Potential Bug using nd.tile after Convolutional Layers

I’ve encountered an issue using mxnet.ndarray.tile to upscale CNN embeddings so that they may be used as features in another convolutional map.

The issue is reproduced in the code below. First, embeddings are computed for a context set using a CNN; these embeddings are tiled to match their original shape and then appended as channels to a query set. Finally, a CNN is used to make predictions from the query set.

## Setup ##

import numpy as np
import mxnet as mx
import mxnet.gluon as gluon
import mxnet.gluon.nn as nn

embedding_block = nn.Sequential()
# make a small CNN to embedd the "context"
embedding_block.add(nn.Conv2D(channels=6, kernel_size=5, strides=1, activation='relu', padding=(2,2)))
embedding_block.add(nn.AvgPool2D(pool_size=(2,2), strides=2))

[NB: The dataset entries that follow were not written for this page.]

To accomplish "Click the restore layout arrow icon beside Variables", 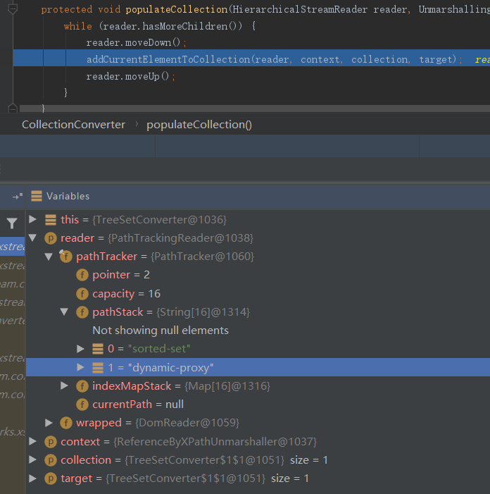I will tap(17, 196).
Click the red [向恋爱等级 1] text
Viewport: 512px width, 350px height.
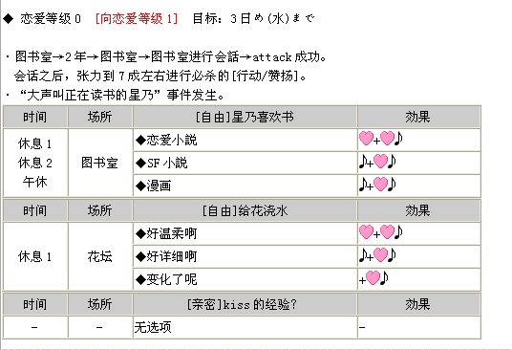137,18
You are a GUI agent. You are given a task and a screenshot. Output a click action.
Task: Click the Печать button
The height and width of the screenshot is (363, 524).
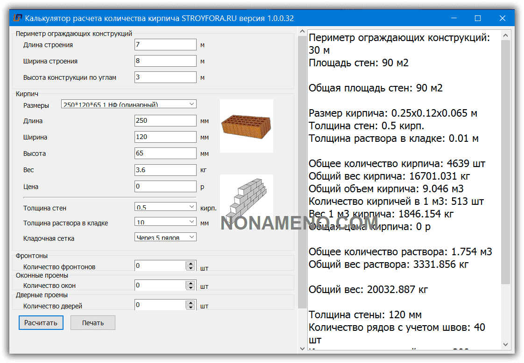pos(92,322)
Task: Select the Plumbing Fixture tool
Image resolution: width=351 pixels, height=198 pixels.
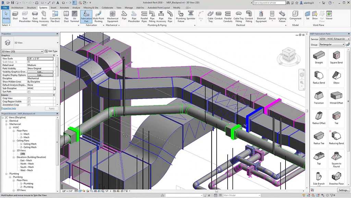Action: point(181,16)
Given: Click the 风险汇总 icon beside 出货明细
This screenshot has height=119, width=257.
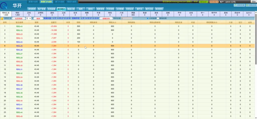Looking at the screenshot, I should 2,19.
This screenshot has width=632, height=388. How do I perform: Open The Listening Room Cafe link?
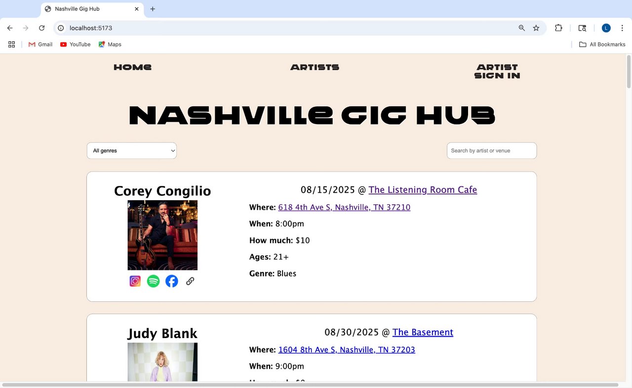tap(423, 190)
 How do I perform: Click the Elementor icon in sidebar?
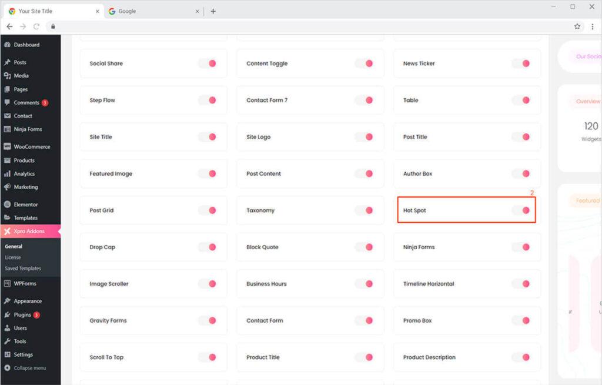pyautogui.click(x=7, y=205)
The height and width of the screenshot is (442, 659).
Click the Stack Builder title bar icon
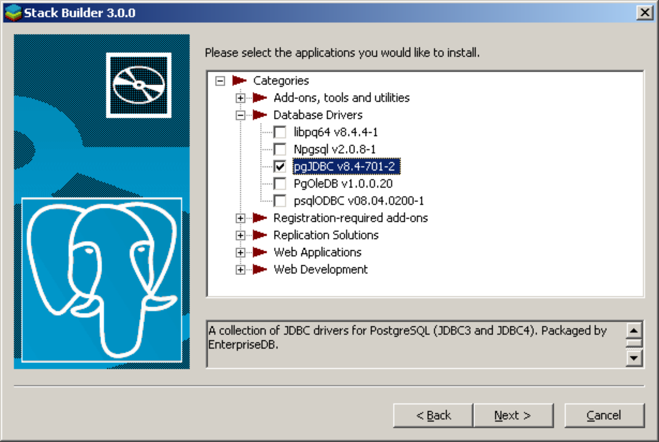(13, 13)
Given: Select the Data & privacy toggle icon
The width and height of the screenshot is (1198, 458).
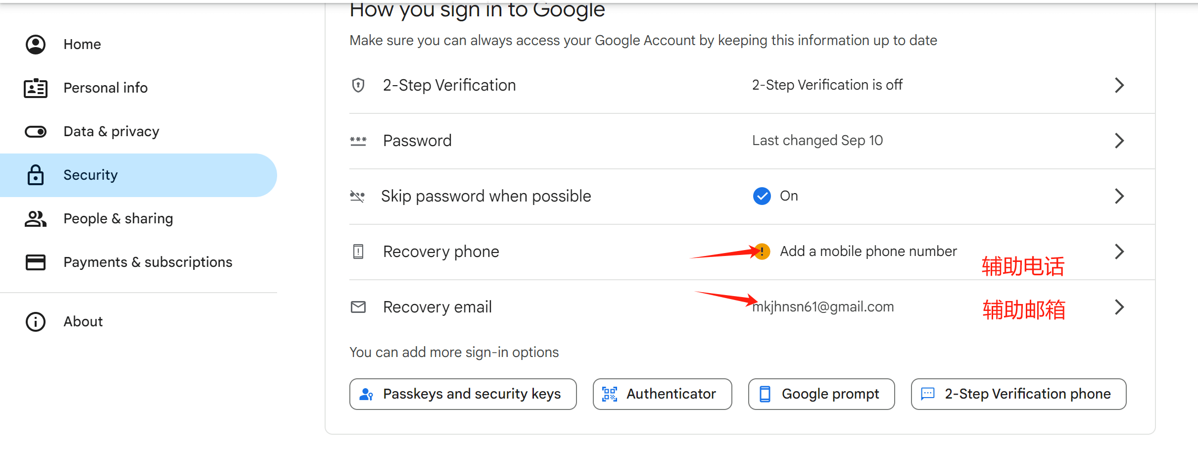Looking at the screenshot, I should coord(36,132).
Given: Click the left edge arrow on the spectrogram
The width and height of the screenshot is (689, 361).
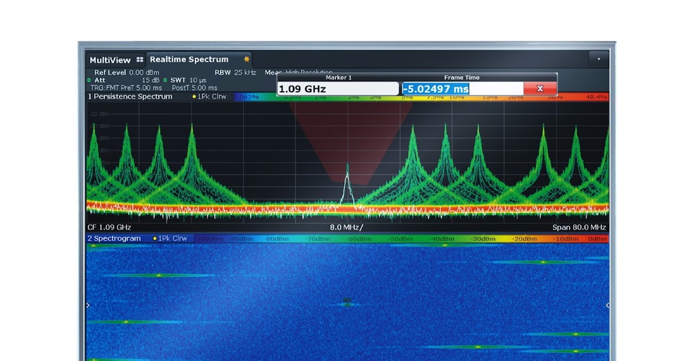Looking at the screenshot, I should [x=88, y=305].
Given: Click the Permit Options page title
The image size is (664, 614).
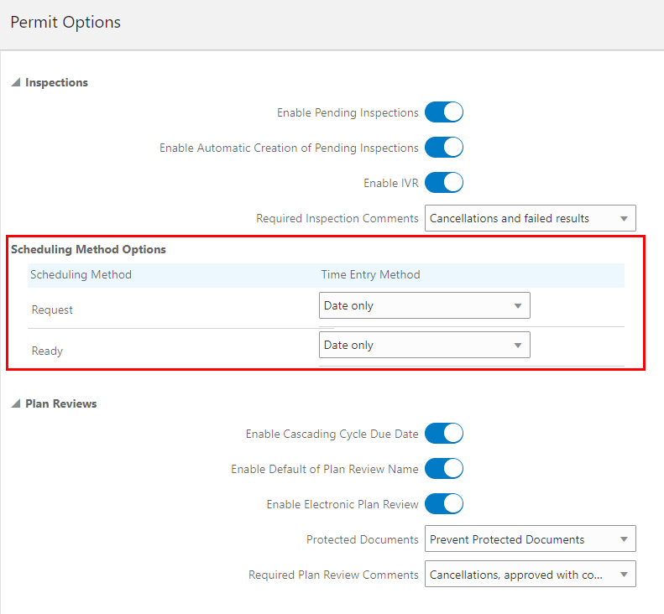Looking at the screenshot, I should [65, 23].
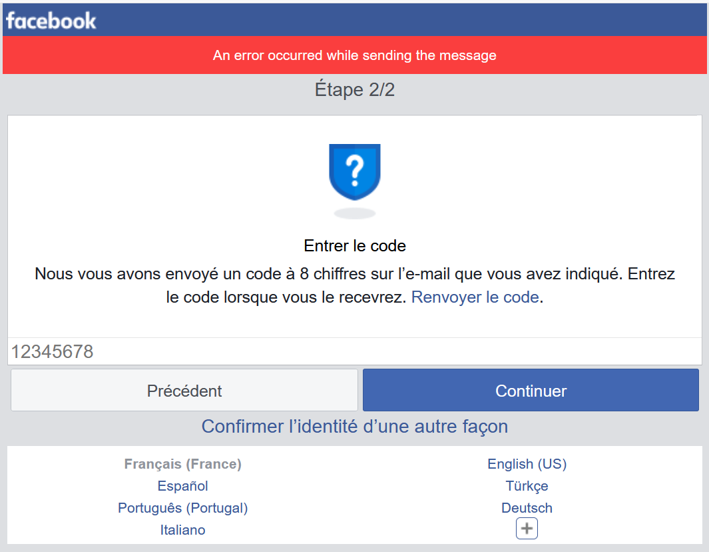Open Confirmer l'identité d'une autre façon
Image resolution: width=709 pixels, height=552 pixels.
(x=355, y=427)

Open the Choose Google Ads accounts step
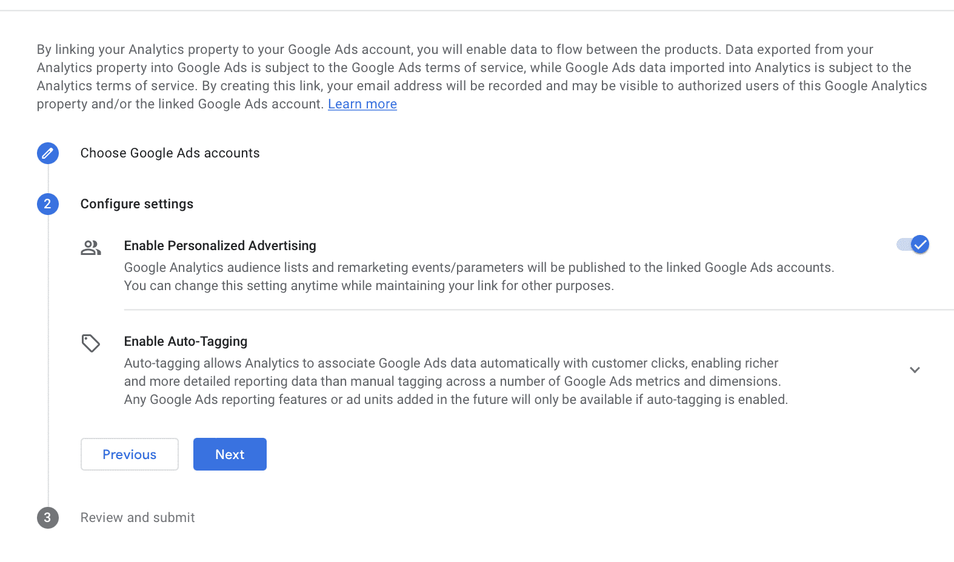[x=170, y=153]
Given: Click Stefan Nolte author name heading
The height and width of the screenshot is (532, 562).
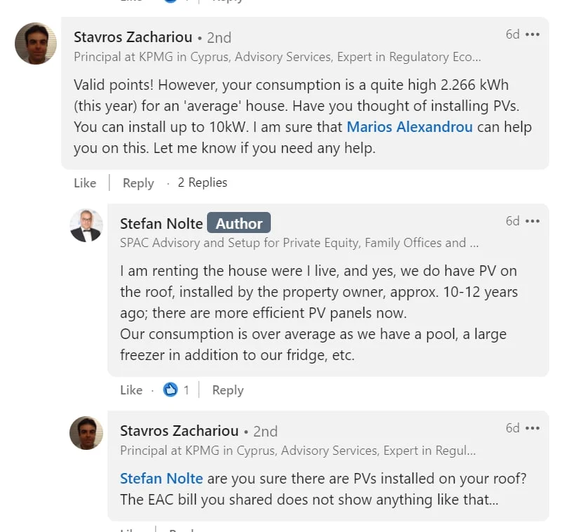Looking at the screenshot, I should pyautogui.click(x=161, y=223).
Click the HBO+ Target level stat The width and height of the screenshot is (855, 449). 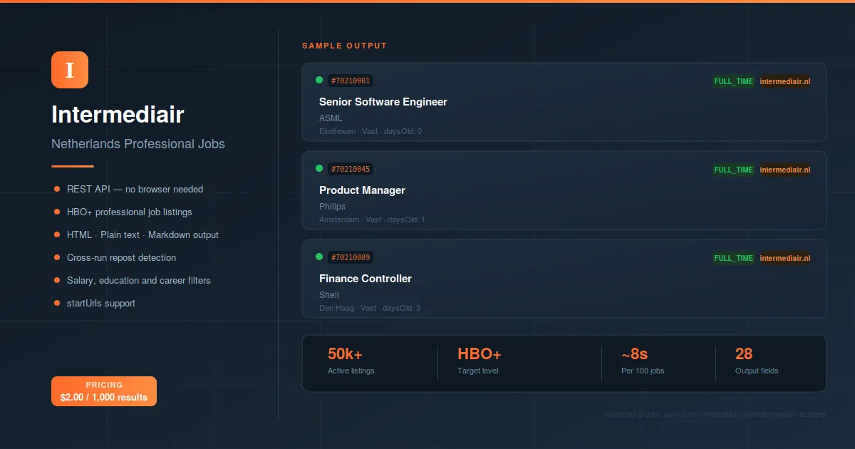[479, 361]
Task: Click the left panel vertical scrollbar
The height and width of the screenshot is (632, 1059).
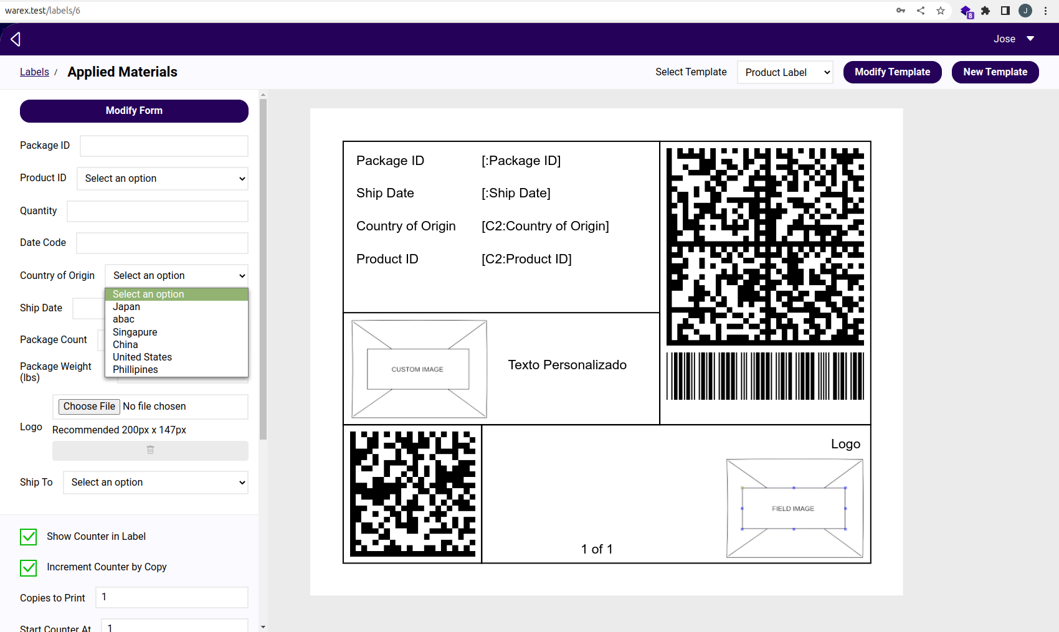Action: coord(263,268)
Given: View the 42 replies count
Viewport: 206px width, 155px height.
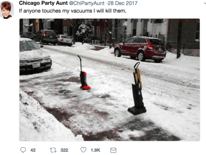Looking at the screenshot, I should (33, 150).
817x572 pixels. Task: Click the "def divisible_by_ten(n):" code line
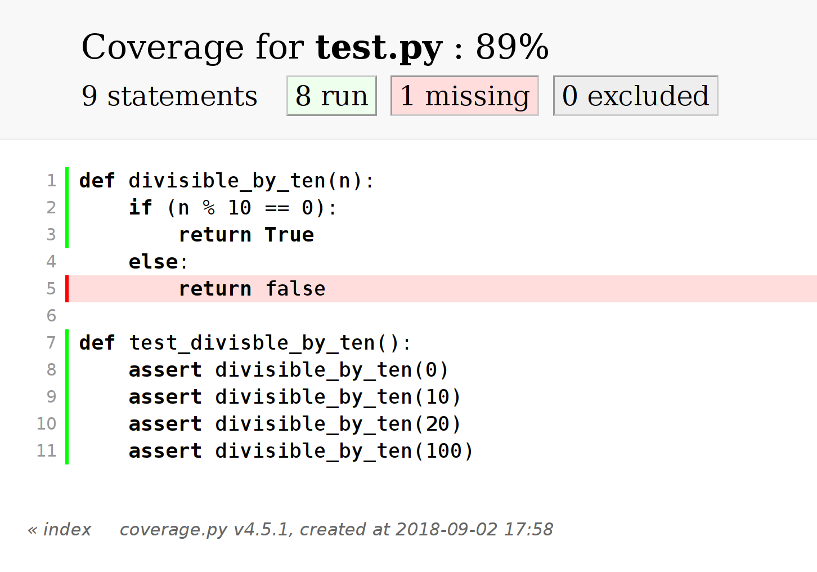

# make a CNN classifier for the query set
query_block = nn.Sequential()
query_block.add(nn.Conv2D(channels=6, kernel_size=5, strides=1, activation='relu'))
query_block.add(nn.AvgPool2D(pool_size=(2,2), strides=2))


## Data Generation ##

# create a simple squared loss problem
w = np.random.normal(size=(28,28))

# features should be multi-channel images
features = np.random.normal(size=(200, 6, 28, 28))
temp = np.sum(w * features, axis=(1,2,3))
targets = np.sign(np.add(temp[:100], temp[100:]))
context_features = mx.nd.array(features[:100])
query_features = mx.nd.array(features[100:])
targets = mx.nd.array(targets)

## Data Generation ##

loss = 0.
with mx.autograd.record():
    # Add features via nd.tile
    context_embedding = mx.nd.sum(embedding_block(context_features), axis=0)
    channel = context_embedding.tile((100, 1, 2, 2))
    # append new channel to image features
    task_features = mx.nd.concat(query_features, channel)

    preds = query_block(task_features)
    loss = loss + mx.nd.sum(mx.nd.square(mx.nd.squeeze(preds) - targets))


The following error is thrown when loss.asscalar() is called.

Too many reduction axes from [100,1,1,6,2,14,2,14] to [1,1,1,6,1,14,1,14]

As far as I know, this error is only thrown when context_embedding is computed using convolutional layers. I initially tried nd.tile on a pre-defined nd.array and was not able to replicate the issue. The error is also not thrown if the context embeddings are not tiled (e.g. when they are already the same size as the query image channels).

Can anyone shed some light on this issue?

The problem is the number of dimensions of your tensor (see code below where the error is thrown). Special operators like broadcast only support a maximum number of dimensions which is currently 5 (MXNET_SPECIAL_MAX_NDIM).

    const int ndim = (j <= 2? 2 : MXNET_SPECIAL_MAX_NDIM);
    new_small->assign(new_small->begin(), new_small->begin() + ndim);
    new_big->assign(new_big->begin(), new_big->begin() + ndim);
  } else {
    LOG(FATAL) << "Too many reduction axes from " << big << " to " << small;

None of the tensors that I manually create in the example above have a dimension greater than five. I suppose the implementations of the backward operators produce tensors with dimension six, which causes the issue?

How can I avoid reaching this ceiling?

I tried running your code and you are right: after mx.nd.tile the shape is (100, 6, 28, 28) but mx.nd.concat is throwing an error. I will open a Github issue.

For the time being you could trying using mx.nd.repeat instead of tile:

    channel = mx.nd.repeat(context_embedding, repeats=2, axis=1) 
    channel = mx.nd.repeat(channel, repeats=2, axis=2)
    channel = channel.expand_dims(axis=0)
    channel = mx.nd.repeat(channel, repeats=100, axis=0)

Unfortunately, repeat expands the matrix dimensions by repeating entires adjacent to each-other, which is not the behavior that I am looking for.

I’ve opened an issue on the Github page here. It would be excellent if we could followup on this discussion there.